Official Journal of the European Union

C 128/122

Opinion of the European Economic and Social Committee on the White Paper ‘Adapting to climate change: Towards a European framework for action’

(COM(2009) 147 final)

(2010/C 128/23)

Rapporteur: Mr OSBORN

On 1 April 2009 the Commission decided to consult the European Economic and Social Committee, under the first paragraph of Article 262 of the Treaty establishing the European Community, on the:

White paper ‘Adapting to climate change: Towards a European framework for action’

(COM(2009) 147 final).

The Section for Agriculture, Rural Development and the Environment, which was responsible for preparing the Committee's work on the subject, adopted its opinion on 13 October 2009.

At its 457th plenary session, held on 4 and 5 November 2009 (meeting of 5 November 2009), the European Economic and Social Committee adopted the following opinion by 183 votes to 3 with 6 abstentions.

1.   Conclusions and recommendations

1.1.   Climate change is one of the greatest challenges facing the world in the 21st century. Action to limit these changes by limiting emissions of greenhouse gases is the top priority. Nevertheless it is also important to plan ahead in good time for adapting to such changes as have now become unavoidable.

1.2.   In 2007 the Commission published a Green Paper on Adaptation. Following extensive consultation on that document and further analysis the Commission has now published a White Paper ‘Adapting to climate change: towards a European framework for action’ on which the Committee’s opinion is sought.

1.3.   In the Committee’s earlier opinion on the Green Paper (1) the EESC recommended that an over-arching European adaptation strategy should be put in place as a framework outlining the actions that will need to be taken at European level, at the national level, and by other actors. The White Paper now proposes just such a framework and the Committee welcomes its general approach.

1.4.   The Committee considers, however, that some of the actions proposed by the Commission do not have sufficient urgency and are not specific enough. In particular the Committee urges:

A stronger role for the co-ordinating European strategy pulling together a set of national adaptation strategies;

A tighter timetable for further development of the strategy giving particular attention to issues or areas that may require the most urgent adaptation measures to be put in place;

The establishment of an independent high level committee or body to monitor progress on mitigation and adaptation in Europe and to draw attention publicly to issues where progress is falling short;

An early effort to quantify the scale of adaptation expenditures that are likely to be needed in Europe (comparable to the admirable efforts that the Commission has already made to quantify developing countries' needs in this regard);

More intense collaboration at least at OECD level and preferably worldwide, since adaptation must be global in its scope;

Greater effort to engage the public and civil society in developing plans and actions for adaptation.

2.   The White Paper and its background

2.1.   Climate change is one of the greatest challenges facing the world in the 21st century. Action to limit these changes by limiting emissions of greenhouse gases must be the top priority for the world and for the forthcoming meeting of the UNFCCC in Copenhagen. However it is also important to plan ahead in good time for adapting to such changes as have now become unavoidable.

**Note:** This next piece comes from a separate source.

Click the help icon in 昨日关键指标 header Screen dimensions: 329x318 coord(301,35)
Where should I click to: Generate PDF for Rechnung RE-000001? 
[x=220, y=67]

2.2.   In 2007 the Commission published a Green Paper on Adaptation. Following extensive consultation on that document (including an opinion from the Committee) the Commission has now published a White Paper ‘Adapting to climate change: towards a European framework for action’ on which the Committee’s opinion is sought. Many of the points in the Committee’s earlier opinion are reflected to a considerable extent in the White Paper.

2.3.   The White Paper starts from the recognition that significant climate change is already happening in the world and that substantially more will occur leading to serious impacts on many sectors that need to be planned for now. There are many uncertainties about the extent of the impacts and how they will be distributed geographically, depending in part on how successful the world’s efforts are to mitigate climate change by reducing emissions of greenhouse gases. But even in the most optimistic mitigation scenario, big changes will have to be adapted to, and which need to be planned for now.

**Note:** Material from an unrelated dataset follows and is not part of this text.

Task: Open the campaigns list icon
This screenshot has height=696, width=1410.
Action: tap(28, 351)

2.4.   For the European region the White Paper identifies several sectors that are likely to be particularly affected:

Agriculture and forestry

Fisheries and aquaculture, coastal and marine ecosystems

Infrastructure and its vulnerability to extreme events and to sea level rises


Human health and plant health

Water resources

Ecosystems and biodiversity.

2.5.   The White Paper suggests that the most effective strategies are likely to be based on working with nature’s capacity to absorb or control impacts rather than simply focusing on physical infrastructure. It refers to a Green Infrastructure approach set out in the Impact Assessment.

2.6.   The White Paper argues that autonomous adaptation by individuals and businesses affected by these impacts is unlikely to achieve the optimal results. It sees a clear case for preventive policy measures in order to head off inappropriate actions (‘mal-adaptations’) and to secure the economic, social and environmental advantages of earlier rather than later action.

2.7.   The White Paper recognises that most adaptation measures will need to be taken at the national, regional or local level, but sees a clear role for European involvement in areas where problems transcend national boundaries, and in sectors where there are already well-developed European competences and activities that can themselves have a significant influence on adaptation.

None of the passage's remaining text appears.